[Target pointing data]
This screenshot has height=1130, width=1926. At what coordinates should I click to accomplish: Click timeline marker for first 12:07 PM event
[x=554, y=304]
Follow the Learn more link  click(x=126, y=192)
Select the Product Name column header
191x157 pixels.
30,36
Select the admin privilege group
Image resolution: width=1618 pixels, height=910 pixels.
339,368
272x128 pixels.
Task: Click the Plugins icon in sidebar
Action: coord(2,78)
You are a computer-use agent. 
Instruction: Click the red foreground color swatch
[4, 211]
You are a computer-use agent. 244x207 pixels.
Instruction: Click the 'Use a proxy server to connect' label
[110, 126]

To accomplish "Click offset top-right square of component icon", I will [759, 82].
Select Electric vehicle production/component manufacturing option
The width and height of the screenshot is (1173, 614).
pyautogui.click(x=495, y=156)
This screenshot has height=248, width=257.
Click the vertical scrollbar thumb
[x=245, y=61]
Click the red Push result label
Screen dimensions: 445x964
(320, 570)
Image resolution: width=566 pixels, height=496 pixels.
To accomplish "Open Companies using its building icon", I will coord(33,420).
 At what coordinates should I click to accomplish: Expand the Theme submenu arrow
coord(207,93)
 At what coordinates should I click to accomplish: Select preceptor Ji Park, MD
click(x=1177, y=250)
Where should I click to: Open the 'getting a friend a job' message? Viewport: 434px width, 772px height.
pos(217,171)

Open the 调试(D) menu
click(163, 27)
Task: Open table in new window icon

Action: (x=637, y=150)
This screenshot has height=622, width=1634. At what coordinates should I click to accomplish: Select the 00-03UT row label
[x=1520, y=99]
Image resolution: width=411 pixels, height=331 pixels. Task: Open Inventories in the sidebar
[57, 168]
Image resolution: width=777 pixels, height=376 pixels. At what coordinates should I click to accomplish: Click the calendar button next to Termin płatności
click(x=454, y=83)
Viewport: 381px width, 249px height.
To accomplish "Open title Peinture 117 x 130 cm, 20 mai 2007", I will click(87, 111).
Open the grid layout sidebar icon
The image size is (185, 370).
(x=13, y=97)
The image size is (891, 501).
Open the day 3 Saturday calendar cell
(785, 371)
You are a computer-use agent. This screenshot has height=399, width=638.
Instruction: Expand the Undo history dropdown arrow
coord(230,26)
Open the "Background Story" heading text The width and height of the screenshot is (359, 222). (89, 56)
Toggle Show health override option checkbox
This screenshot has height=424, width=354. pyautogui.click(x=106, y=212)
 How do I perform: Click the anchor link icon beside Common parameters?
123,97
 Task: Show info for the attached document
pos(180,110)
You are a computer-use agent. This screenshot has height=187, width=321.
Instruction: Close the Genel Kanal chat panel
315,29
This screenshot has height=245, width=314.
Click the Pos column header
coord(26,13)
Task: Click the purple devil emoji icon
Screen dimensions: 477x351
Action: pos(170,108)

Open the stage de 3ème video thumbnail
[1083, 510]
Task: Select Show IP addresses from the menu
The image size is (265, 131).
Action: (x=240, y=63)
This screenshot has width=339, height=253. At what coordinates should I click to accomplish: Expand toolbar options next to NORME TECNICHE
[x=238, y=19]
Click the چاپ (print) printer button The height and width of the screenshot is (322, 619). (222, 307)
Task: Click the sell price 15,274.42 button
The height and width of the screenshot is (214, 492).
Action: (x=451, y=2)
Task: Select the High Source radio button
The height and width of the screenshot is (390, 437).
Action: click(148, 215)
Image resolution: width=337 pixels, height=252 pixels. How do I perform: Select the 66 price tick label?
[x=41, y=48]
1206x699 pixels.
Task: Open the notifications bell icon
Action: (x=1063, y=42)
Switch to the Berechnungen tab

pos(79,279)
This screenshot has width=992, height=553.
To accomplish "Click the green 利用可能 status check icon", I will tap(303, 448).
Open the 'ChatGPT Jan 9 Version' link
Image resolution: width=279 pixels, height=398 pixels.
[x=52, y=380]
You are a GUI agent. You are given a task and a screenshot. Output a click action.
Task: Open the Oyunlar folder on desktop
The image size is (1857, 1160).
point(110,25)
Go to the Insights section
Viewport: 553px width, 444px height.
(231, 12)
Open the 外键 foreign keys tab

• Goal:
Report how many lines of the material above contain the string "icon". Case matters, and the reply should be the number alone.

• The result:
9